— BEGIN Source passage —

It's cool man, and check out the Venice-Petersburg link, seriously. There is a reason Vodka tastes like Grappa, and all the buildings look the same. Harpsichords rock dude. This is Catherine The Great you're talking about here. Ok, some Germans and French helped, but they all wanted her money - and wrote to puhleeezze. 
It's also about time her own operas were researched.


----------



## BurningDesire

Weston said:


> I don't have this album yet, but I would recognize Zappa within about three seconds. This harpsichord part is pretty simple for him isn't it? Maybe he needed it as a click track.


Listen to the later parts of the piece. The harpsichord plays alot of the same tunes the woodwinds have.


----------



## BurningDesire

I love the harpsichord. Its an amazing instrument. So colorful. I don't understand how people don't enjoy the timbre. It seems some people just can't handle bright timbres. I hear similar dislike for things like bagpipes, bright distorted guitars, and other similar things. Most people I talk to prefer the darker sounding horn to the brighter trumpet and trombone. I don't get it.

— END Source passage —
— BEGIN Collected data —

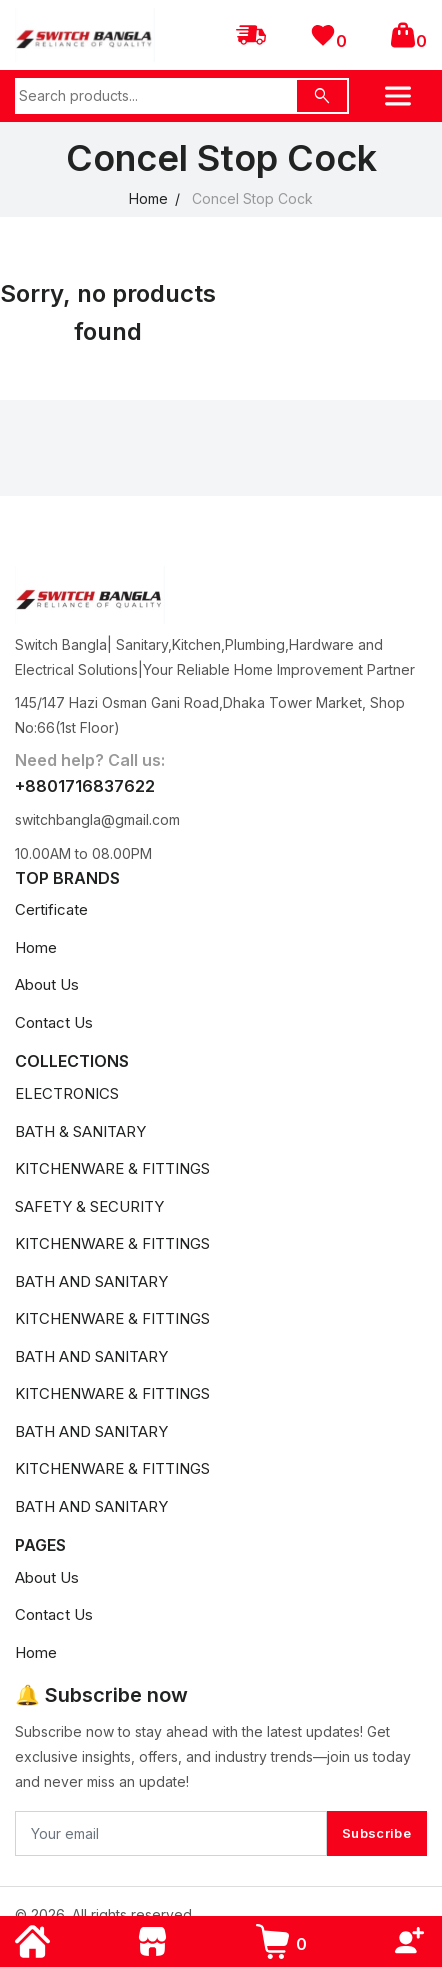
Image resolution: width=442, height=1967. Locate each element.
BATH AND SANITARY (91, 1281)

— END Collected data —

_What to work on_:
For each statement, say yes or no to whether it agrees with the harpsichord forum thread, and quote the thread's exact words that decide it.
1. BurningDesire says the harpsichord plays many of the same tunes as the woodwinds.
2. Weston already owns the album.
3. BurningDesire says most people prefer the trumpet to the horn.
The material above is separate from the harpsichord forum thread.

_Response_:
1. Yes: "The harpsichord plays alot of the same tunes the woodwinds have."
2. No: "I don't have this album yet"
3. No: "Most people I talk to prefer the darker sounding horn to the brighter trumpet and trombone."